Os atributos não são bons ou ruins em si, mas são avaliados em uma relação que, quando estigmatizada necessariamente se vincula a atributo depreciativo, seja por deformidades físicas ou por caráter pessoal abrangendo os transtornos psíquicos ou por raça, religião e nação. De acordo com Goffman, tornando-se vítima de estigma, é possível ao indivíduo em alguns casos buscar corrigir o defeito percebido, por exemplo nos casos de estigmas de deformidades físicas potencialmente corrigidos ou normalizados através de uma cirurgia plástica. Há também aqueles que convivem com o próprio estigma ou buscam "ganhos secundários" utilizando a impressão que os outros indivíduos têm de si.
O estigma existe nas relações sociais, sem sociedade não haveria estigma. Nessas relações sociais viola-se as expectativas normativas dos atores sociais nos processos de interação, balizados em contexto histórico e cultura determinados e determinantes dos padrões normais. A depender do contexto histórico ou cultural elementos percebidos como estigmatizantes podem se tornar credencias de pertencimento em grupos.

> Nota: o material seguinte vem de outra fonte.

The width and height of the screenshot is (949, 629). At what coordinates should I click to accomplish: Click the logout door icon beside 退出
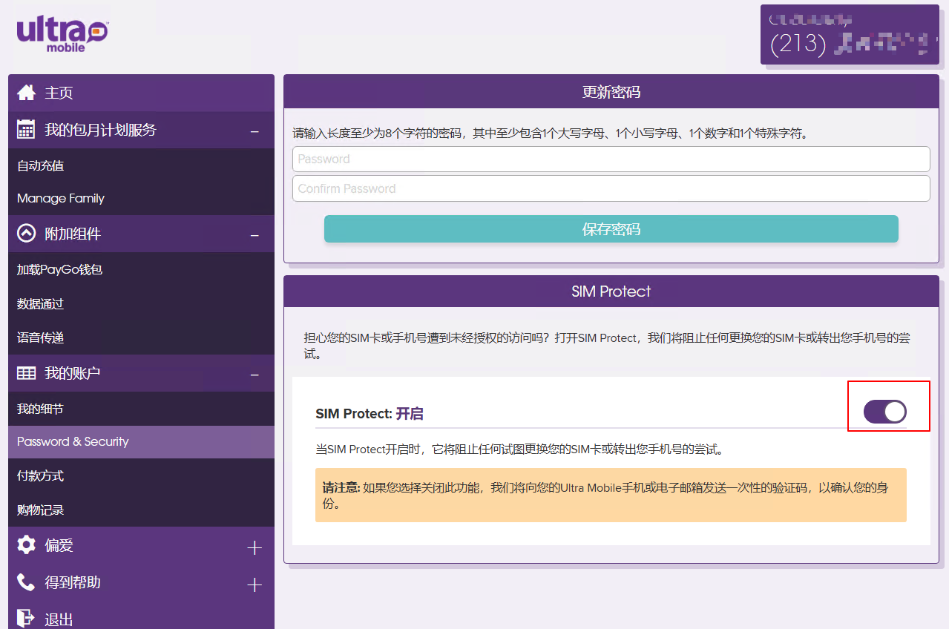(x=26, y=618)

Em Estigma e Identidade Social, primeiro capítulo da obra Estigma - Notas sobre uma identidade deteriorada Goffman apresenta seu conceito de estigma muito claramente. Como promete logo em seu prefácio, o autor busca analisar sociologicamente o fenômeno, com foco nas interações sociais, nas ações dos indivíduos e nas consequências de tais interações, sobretudo nos estigmatizados. É neste mesmo prefácio que o autor apresenta o método de pesquisa adotado, que nos parece, ao menos a princípio, um pouco nebuloso: tal ausência de detalhamento mais claro que vá além da citação de estudos clínicos e relatos de estigmatizados, antes de gerar confusão nos gera curiosidade. Tal curiosidade é fruto dos variados detalhes apontados pelo pesquisador nos resultados de sua análise: a despeito da pouca demonstração metodológica o trabalho coloca o leitor à frente de muitas percepções e considerações acerca das condições do estigmatizados e das mais diversas causas e consequências do estigma imputado a estes.
É interessante, por exemplo, notar como, a depender de contexto histórico, certas características responsáveis por estigmatizar indivíduos podem se tornar fatores que geram credenciais para pertencimento em grupos num espaço/tempo específico.

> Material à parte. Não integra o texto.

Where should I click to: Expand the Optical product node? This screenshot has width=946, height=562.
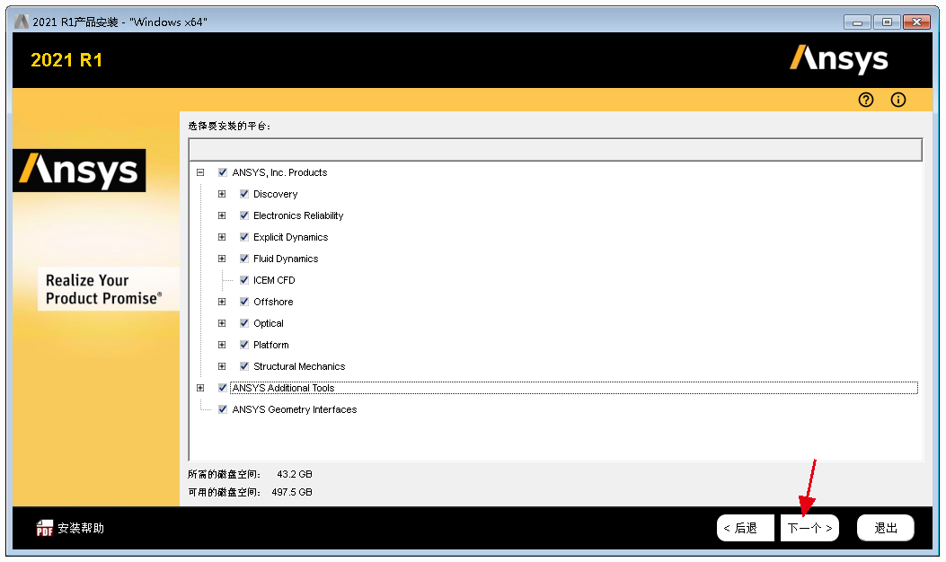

Como é relatado pelo próprio autor, a obra não é pioneira ao tratar do tema em questão; Goffman utiliza bibliografia anteriormente dedicada ao estigma como parte de sua pesquisa, mas certamente suas contribuições para o campo das ciências sociais, graças à sua ênfase analítica nas interações sociais, são ímpares, valiosas e abrem caminho para subsequentes produções relevantes sobre o assunto.
Referência Bibliográficas
GOFFMAN, E. Estigma - Notas Sobre a Manipulação da Identidade Deteriorada - capítulo 1: Estigma e Identidade Social 4ª Ed. Rio de Janeiro. LTC, 2008.
MARTINS, C. A contemporaneidade de Erving Goffman no contexto das ciências sociais. Rev. bras. Ci. Soc., São Paulo, v. 26, n. 77, Oct. 2011. Acessado em Fev. de 2022.
NUNES, E. Goffman: contribuições para a Sociologia da Saúde. Physis, Rio de Janeiro, v. 19, n. 1, 2009. Acessado em Fev. de 2022.